I really want to do the Shades of Evil http://www.atmosfearfx.com/atmos_shadow.html in my window this year. Does anyone thinks it's to extreme for a neighborhood?


----------



## Hauntiholik (May 17, 2006)

Hmmm. I can't get the video to load.

That depends on your neighborhood and your audience. Only you would know that.


----------



## RoxyBlue (Oct 6, 2008)

^What Haunti said

The video didn't load for me, either.


----------



## Death Wraith (Mar 23, 2006)

Loaded fine for me. Those are pretty cool! I would suggest not using them during ToT, but certainly consider it if you have a display up on other nights.


----------



## Haunted Spider (Sep 6, 2010)

I can't get the file to load either but the pictures show a brief glimpse at the effect. I would definitely check with a few neighbors about it first and maybe call your city building. One of the effects is a hanging man. If someone is driving by and doesn't know the police may get quite a few phone calls. They may want a heads up or may ask you to take it down. Never hurts to call first and ask a few questions. 

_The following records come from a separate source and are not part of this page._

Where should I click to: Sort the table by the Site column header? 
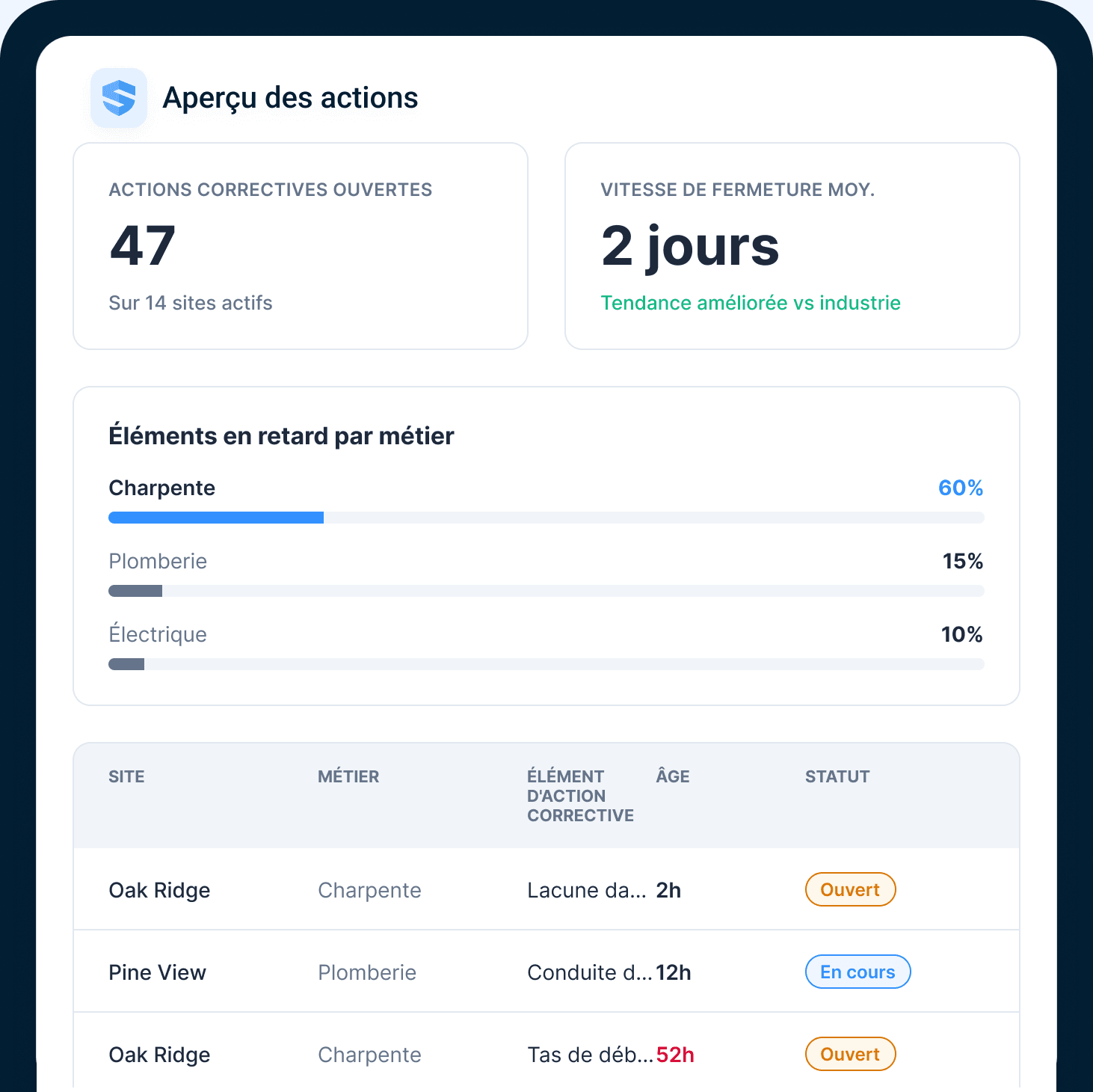tap(126, 776)
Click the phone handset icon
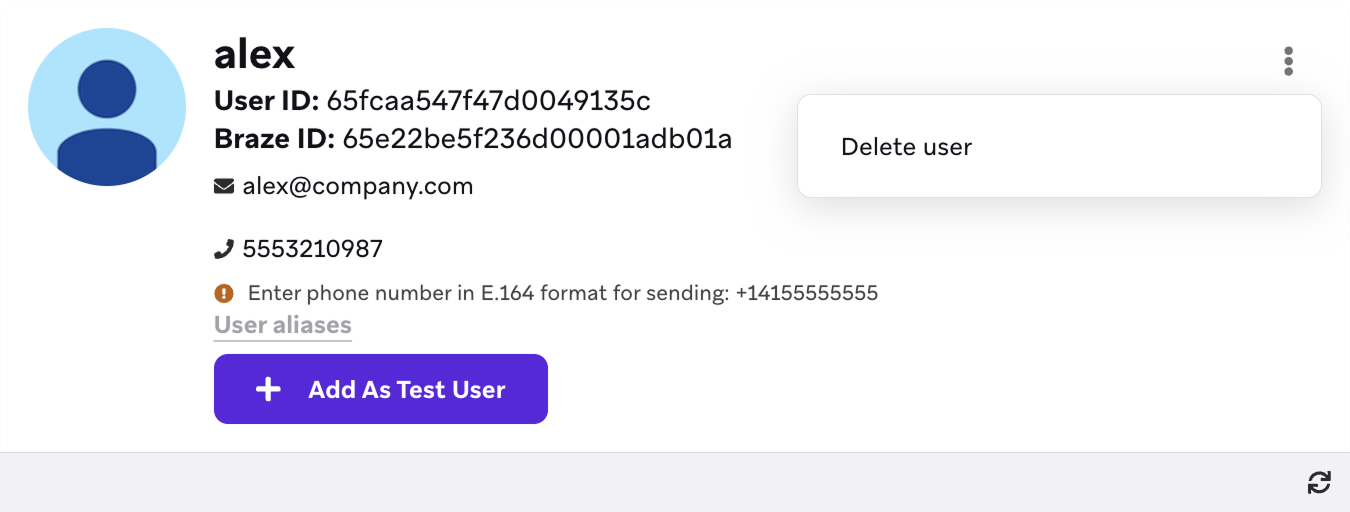This screenshot has height=512, width=1350. coord(224,248)
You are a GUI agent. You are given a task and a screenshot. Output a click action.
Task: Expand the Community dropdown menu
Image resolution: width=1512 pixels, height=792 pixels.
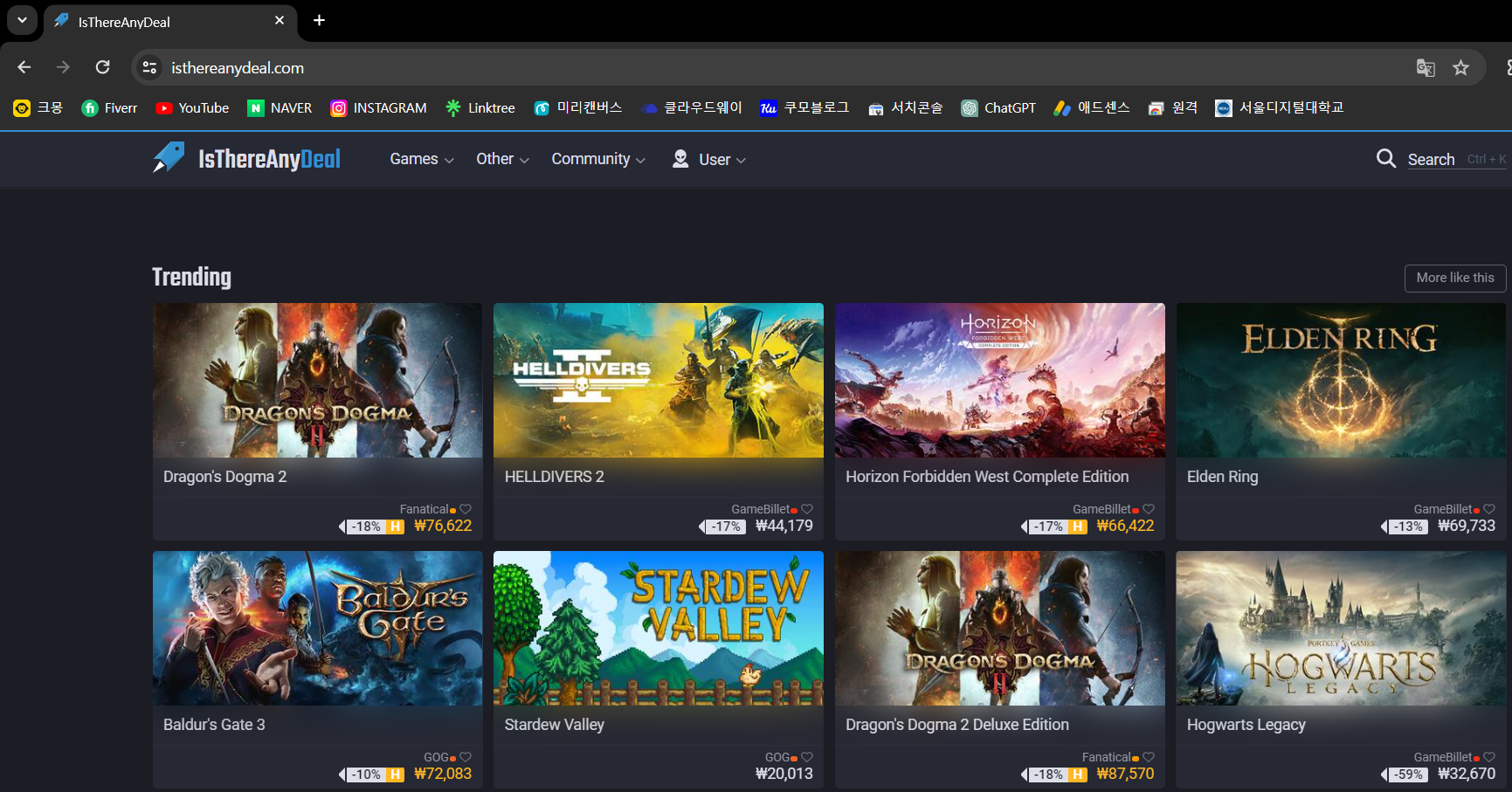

Personally, I wouldn't put it in my display. I love the window effects people do but this one is asking for trouble to me.


----------



## CreeKcoog (Oct 9, 2007)

Well you can pick which ones to use. Do you think only the hangman would cause problems? So if I took it out? Or is it all about to rough.


----------



## Casketrepair (Nov 11, 2010)

I love them, I had been looking for a silhouette of someone hanging themselves for a long time before they made the shades of evil dvd. What sucks is that they won't sell just the one effect, you have to get the whole dvd and being a home haunter I can do a whole bunch with the $150 they want for the effects.

I don't think just the hang man would bee too much for my haunt, but I don't do blood and gore. I go for a foreboding atmos-fear hehe

My second choice was the Hi-Rez Designs "Shadow Killer" but my wife didn't like it because she said the Lady looks naked... Not that she gets brutally stabbed, go figure.


----------



## fontgeek (Jul 24, 2006)

A hanging man tends to make a lot of people think of a lynching, rather than suicide.
And you probably don't want the kinds of grief that can arise from that.
I think there are to many other great things to show to make that hassle worth it for you. For me, I don't see what a hanging or torture has to do with Halloween, but that's me.

The video worked fine for me, but I'm on a Macintosh rather than a PC.
I liked the skeleton and vampire scenes, I'd be tempted to use the strobe version, I think the flashing would help attract more attention. They are neat, but I don't know that I'd spend the money for just the four scenes. It also requires a projector and the DVD player, while the player is easy to come by, having a projector and putting those kinds of hours on the bulb might be harder to justify.


----------



## Jooky (Nov 10, 2010)

fontgeek said:


> A hanging man tends to make a lot of people think of a lynching, rather than suicide.
> And you probably don't want the kinds of grief that can arise from that.


I have to disagree with you on this point. I think a single person inside a house would be thought of as a suicide. A lynching would be more likely to take place outside with a group of people.

One thing I do at my haunt every year is a hanged man. Its a real person in a fall harness with a fake noose. It is one of the most scare inducing and frightening parts of my yard. So far the only complaints I have gotten is from people telling me that it scared them too badly!


----------



## Haunted Spider (Sep 6, 2010)

Jooky said:


> I have to disagree with you on this point. I think a single person inside a house would be thought of as a suicide. A lynching would be more likely to take place outside with a group of people.
> 
> One thing I do at my haunt every year is a hanged man. Its a real person in a fall harness with a fake noose. It is one of the most scare inducing and frightening parts of my yard. So far the only complaints I have gotten is from people telling me that it scared them too badly!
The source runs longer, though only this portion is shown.